Однажды сердце не выдержит, при всей привычке к подчинению интересам династии и валиде, стоящей за спинкой трона более либо менее самостоятельного и вменяемого падишаха, - то одной валиде-султан, то другой. И тогда она все же переселится из своего прекрасного дворца Салачак, только теперь уже не в Эдирне и не в Эски Сарай, но в тюрбе отца-султана, построенное рядом с его великолепной Голубой мечетью, на стенах которой цветут и никогда не увядают, теряя лепестки, розы и тюльпаны изразцовых картин. Странные, конечно, мысли во время свадебных торжеств. Но…
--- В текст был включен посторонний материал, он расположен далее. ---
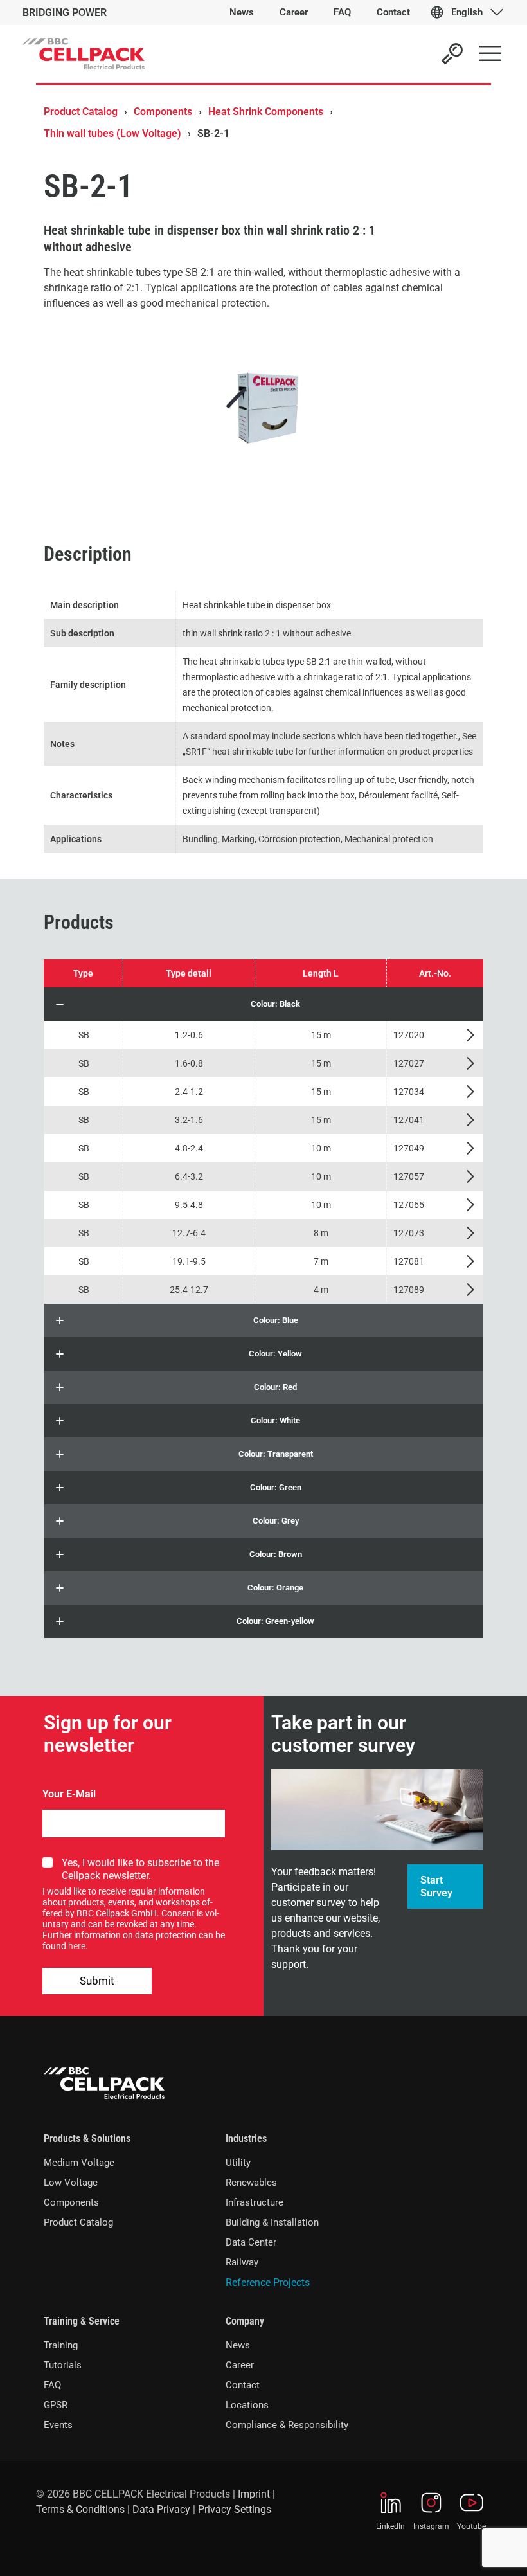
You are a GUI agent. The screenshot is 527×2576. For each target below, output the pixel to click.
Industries (246, 2138)
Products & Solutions (87, 2138)
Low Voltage (71, 2182)
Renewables (251, 2182)
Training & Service (82, 2321)
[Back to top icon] (465, 2549)
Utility (238, 2162)
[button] (263, 1004)
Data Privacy (161, 2509)
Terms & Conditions (80, 2509)
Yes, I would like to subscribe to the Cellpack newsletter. (140, 1869)
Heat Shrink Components (265, 111)
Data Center (251, 2242)
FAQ (52, 2385)
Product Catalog (81, 111)
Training (61, 2345)
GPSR (55, 2405)
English (467, 12)
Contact (243, 2385)
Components (163, 111)
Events (58, 2425)
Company (245, 2321)
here (76, 1946)
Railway (242, 2262)
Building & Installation (272, 2222)
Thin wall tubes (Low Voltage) (112, 133)
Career (240, 2365)
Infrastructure (254, 2202)
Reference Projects (268, 2282)
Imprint (254, 2494)
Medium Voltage (79, 2162)
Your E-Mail (69, 1794)
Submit (97, 1980)
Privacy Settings (234, 2509)
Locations (247, 2405)
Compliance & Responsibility (287, 2425)
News (238, 2345)
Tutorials (63, 2365)
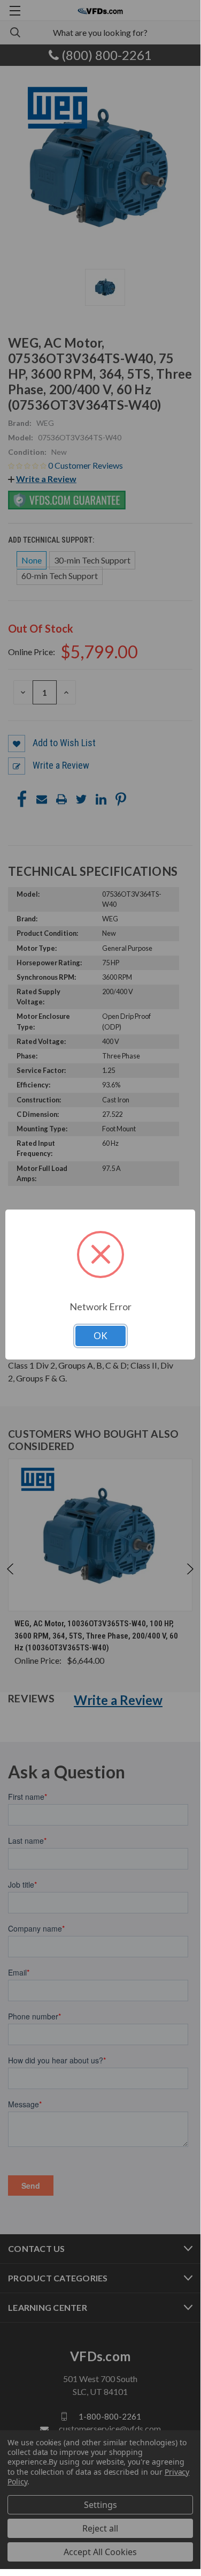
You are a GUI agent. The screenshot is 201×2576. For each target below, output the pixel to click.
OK (100, 1335)
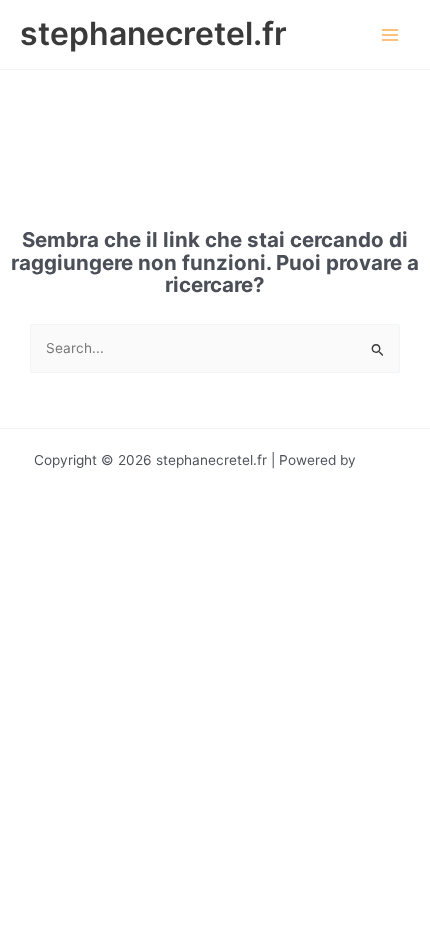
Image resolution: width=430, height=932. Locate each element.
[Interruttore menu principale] (390, 34)
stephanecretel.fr (153, 33)
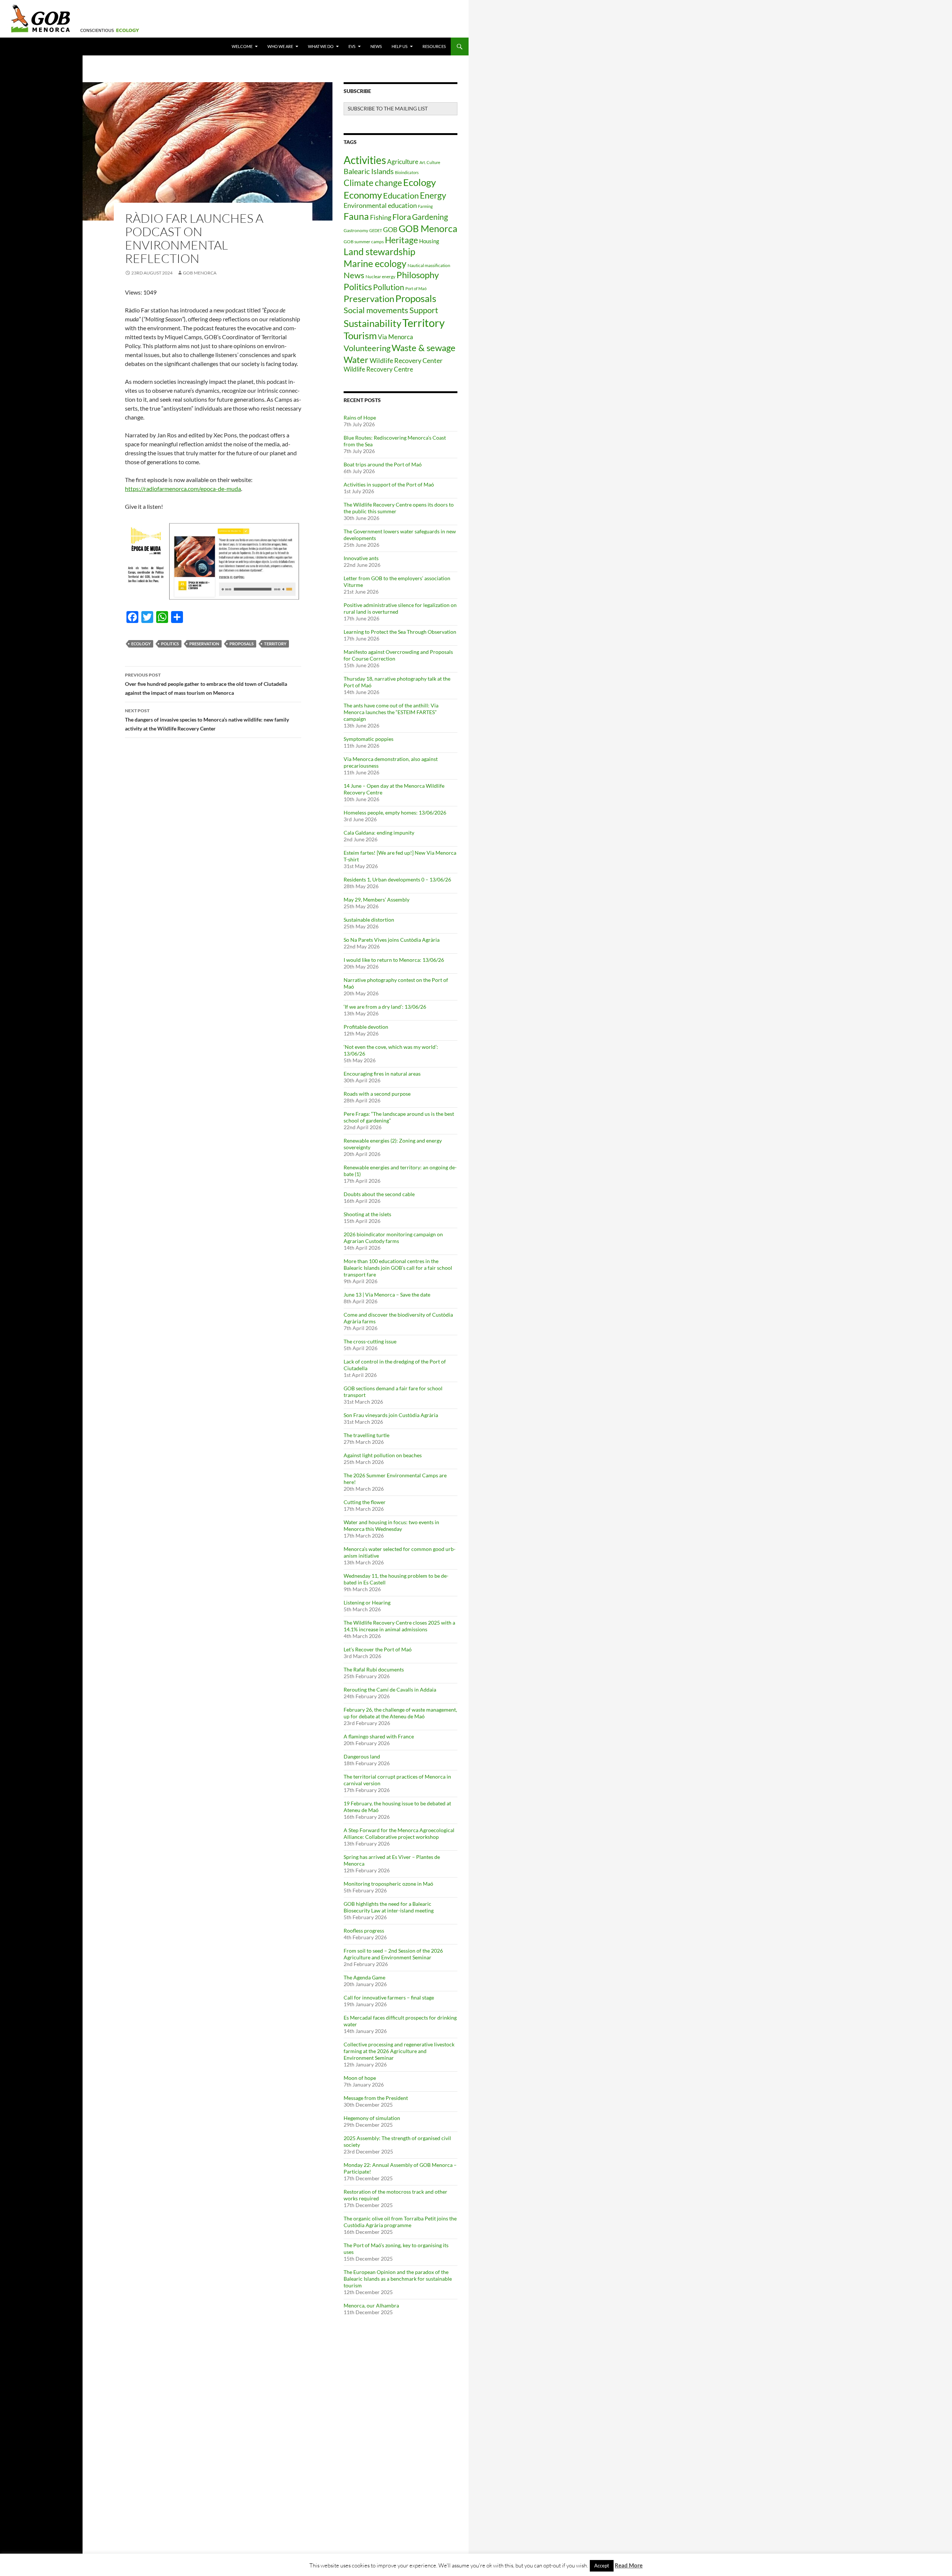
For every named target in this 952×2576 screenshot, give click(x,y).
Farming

          Нарядная невеста под красной чадрой, восседающая в роскошно убранной палате, наполненной толпою говорливых женщин, при звуках музыки и ароматах курений, вскрикнула и вскочила с места, взмахнув изукрашенными хной руками: ее родственница, которую назавтра также ожидал брачный обряд «никях», вдруг покачнулась и тихо повалилась на бок, прямо к ее ногам. Синие складки платья оттенили красный шелк, словно само вечернее небо во всем своем сверкающем великолепии выплеснулось на мраморы и ковры дворца. Среди этого яркого смешения красок безжизненно белело лицо пожилой женщины, когда-то красивой, как и положено настоящей дочери султана.   

          Много времени спустя один ученый человек, изучая период так называемого «женского султаната» в Османской империи, 16-17 века, попытался разобраться в путанице многочисленных браков представительниц династии, и тогда у него невольно вырвалось, что эти женщины на постоянной основе использовались при решении политических вопросов подобно игрушкам.